Short task: Rename every "Instruction" in the items below to "Command", and write all the lines out again with nothing else changed.

Exercise data:
_____
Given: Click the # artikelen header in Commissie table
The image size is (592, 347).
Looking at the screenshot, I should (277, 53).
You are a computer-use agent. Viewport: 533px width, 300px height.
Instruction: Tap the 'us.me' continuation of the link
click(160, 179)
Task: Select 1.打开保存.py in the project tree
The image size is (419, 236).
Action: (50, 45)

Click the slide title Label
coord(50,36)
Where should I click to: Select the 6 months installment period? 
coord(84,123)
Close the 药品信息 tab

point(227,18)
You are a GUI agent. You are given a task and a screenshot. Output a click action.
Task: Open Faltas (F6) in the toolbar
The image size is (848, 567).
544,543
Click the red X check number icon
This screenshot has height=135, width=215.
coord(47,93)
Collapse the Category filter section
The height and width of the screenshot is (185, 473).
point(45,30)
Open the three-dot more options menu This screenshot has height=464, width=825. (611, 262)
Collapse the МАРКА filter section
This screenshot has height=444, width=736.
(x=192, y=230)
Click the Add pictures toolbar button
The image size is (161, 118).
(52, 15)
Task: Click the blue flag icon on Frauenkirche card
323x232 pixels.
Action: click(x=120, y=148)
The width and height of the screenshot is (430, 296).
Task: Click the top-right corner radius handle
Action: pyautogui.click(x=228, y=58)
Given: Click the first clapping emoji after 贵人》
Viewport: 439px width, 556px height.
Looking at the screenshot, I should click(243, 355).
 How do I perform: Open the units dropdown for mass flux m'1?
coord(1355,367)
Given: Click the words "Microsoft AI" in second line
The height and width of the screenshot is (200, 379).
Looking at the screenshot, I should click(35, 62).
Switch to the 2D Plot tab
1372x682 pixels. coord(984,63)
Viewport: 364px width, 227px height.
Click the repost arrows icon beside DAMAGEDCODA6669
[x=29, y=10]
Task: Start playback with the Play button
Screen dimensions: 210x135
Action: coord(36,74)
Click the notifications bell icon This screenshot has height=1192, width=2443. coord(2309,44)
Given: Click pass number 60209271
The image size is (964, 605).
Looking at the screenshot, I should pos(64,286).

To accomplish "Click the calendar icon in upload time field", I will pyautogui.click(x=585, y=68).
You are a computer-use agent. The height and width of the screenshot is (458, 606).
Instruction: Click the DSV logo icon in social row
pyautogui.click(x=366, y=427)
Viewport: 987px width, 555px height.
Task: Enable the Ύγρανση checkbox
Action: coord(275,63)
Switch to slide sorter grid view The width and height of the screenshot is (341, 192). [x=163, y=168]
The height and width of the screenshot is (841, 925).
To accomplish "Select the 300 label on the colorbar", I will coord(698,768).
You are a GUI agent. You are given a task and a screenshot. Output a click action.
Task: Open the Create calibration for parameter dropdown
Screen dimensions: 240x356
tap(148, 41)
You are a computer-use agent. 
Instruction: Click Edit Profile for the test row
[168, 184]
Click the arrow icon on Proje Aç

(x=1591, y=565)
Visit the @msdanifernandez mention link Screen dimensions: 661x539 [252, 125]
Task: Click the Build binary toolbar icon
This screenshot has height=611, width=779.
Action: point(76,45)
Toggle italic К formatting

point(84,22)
_____
Written response:
Given: Click the # artikelen header in Commissie table
The image size is (592, 347).
Looking at the screenshot, I should (277, 53).
You are a computer-use agent. Viewport: 533px width, 300px height.
Command: Tap the 'us.me' continuation of the link
click(160, 179)
Task: Select 1.打开保存.py in the project tree
The image size is (419, 236).
Action: (50, 45)

Click the slide title Label
coord(50,36)
Where should I click to: Select the 6 months installment period? 
coord(84,123)
Close the 药品信息 tab

point(227,18)
You are a GUI agent. You are given a task and a screenshot. Output a click action.
Task: Open Faltas (F6) in the toolbar
The image size is (848, 567).
544,543
Click the red X check number icon
This screenshot has height=135, width=215.
coord(47,93)
Collapse the Category filter section
The height and width of the screenshot is (185, 473).
point(45,30)
Open the three-dot more options menu This screenshot has height=464, width=825. (611, 262)
Collapse the МАРКА filter section
This screenshot has height=444, width=736.
(x=192, y=230)
Click the Add pictures toolbar button
The image size is (161, 118).
(52, 15)
Task: Click the blue flag icon on Frauenkirche card
323x232 pixels.
Action: click(x=120, y=148)
The width and height of the screenshot is (430, 296).
Task: Click the top-right corner radius handle
Action: pyautogui.click(x=228, y=58)
Given: Click the first clapping emoji after 贵人》
Viewport: 439px width, 556px height.
Looking at the screenshot, I should click(243, 355).
 How do I perform: Open the units dropdown for mass flux m'1?
coord(1355,367)
Given: Click the words "Microsoft AI" in second line
The height and width of the screenshot is (200, 379).
Looking at the screenshot, I should click(35, 62).
Switch to the 2D Plot tab
1372x682 pixels. coord(984,63)
Viewport: 364px width, 227px height.
Click the repost arrows icon beside DAMAGEDCODA6669
[x=29, y=10]
Task: Start playback with the Play button
Screen dimensions: 210x135
Action: coord(36,74)
Click the notifications bell icon This screenshot has height=1192, width=2443. coord(2309,44)
Given: Click pass number 60209271
The image size is (964, 605).
Looking at the screenshot, I should pos(64,286).

To accomplish "Click the calendar icon in upload time field", I will pyautogui.click(x=585, y=68).
You are a computer-use agent. The height and width of the screenshot is (458, 606).
Command: Click the DSV logo icon in social row
pyautogui.click(x=366, y=427)
Viewport: 987px width, 555px height.
Task: Enable the Ύγρανση checkbox
Action: coord(275,63)
Switch to slide sorter grid view The width and height of the screenshot is (341, 192). [x=163, y=168]
The height and width of the screenshot is (841, 925).
To accomplish "Select the 300 label on the colorbar", I will coord(698,768).
You are a GUI agent. You are given a task and a screenshot. Output a click action.
Task: Open the Create calibration for parameter dropdown
Screen dimensions: 240x356
tap(148, 41)
You are a computer-use agent. 
Command: Click Edit Profile for the test row
[168, 184]
Click the arrow icon on Proje Aç

(x=1591, y=565)
Visit the @msdanifernandez mention link Screen dimensions: 661x539 [252, 125]
Task: Click the Build binary toolbar icon
This screenshot has height=611, width=779.
Action: point(76,45)
Toggle italic К formatting

point(84,22)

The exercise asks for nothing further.